• **TASK DIRECTIONS**
Only the number is wanted: how many lines of the data contain "agent"?

• **INPUT DATA**

• • • • •

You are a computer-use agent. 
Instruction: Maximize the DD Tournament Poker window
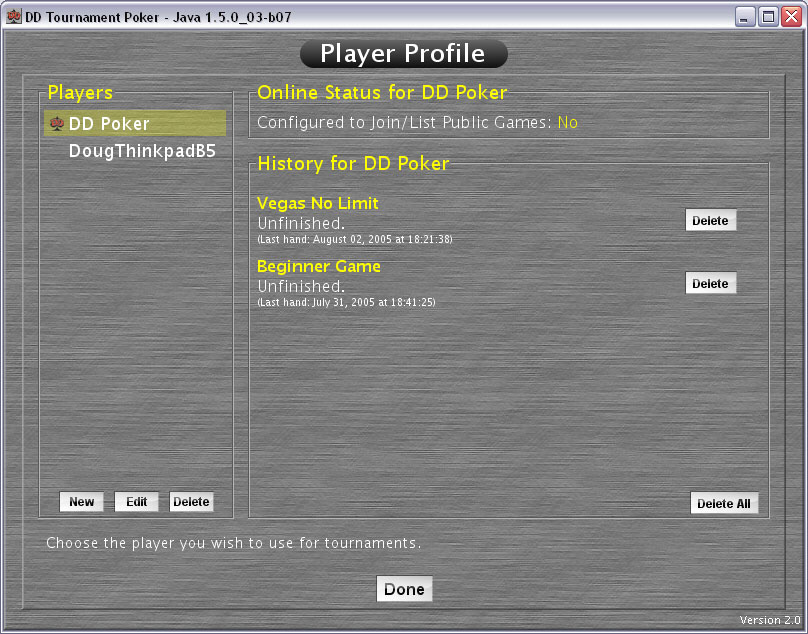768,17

• • • • •

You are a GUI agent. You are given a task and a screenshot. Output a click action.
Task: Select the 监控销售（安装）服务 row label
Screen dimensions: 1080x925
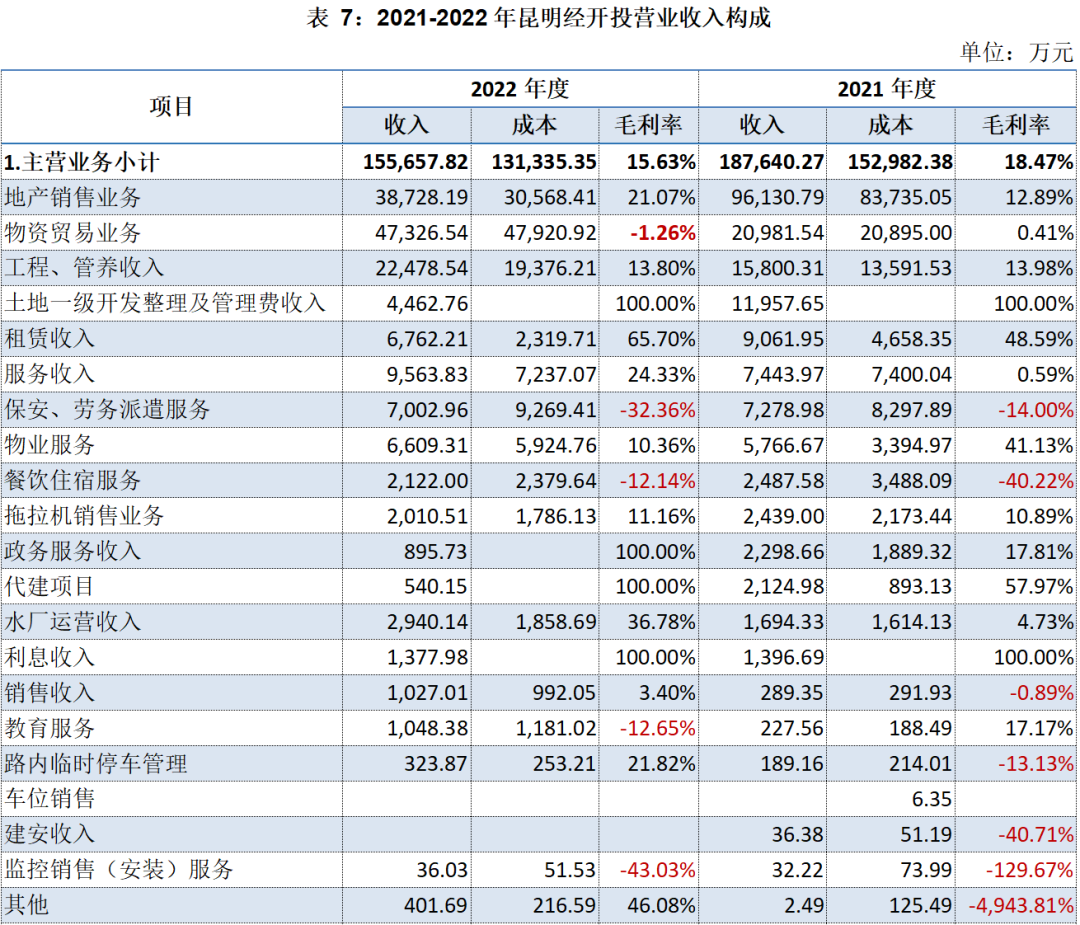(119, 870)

• • • • •

• **RESULT OF THIS TASK**
2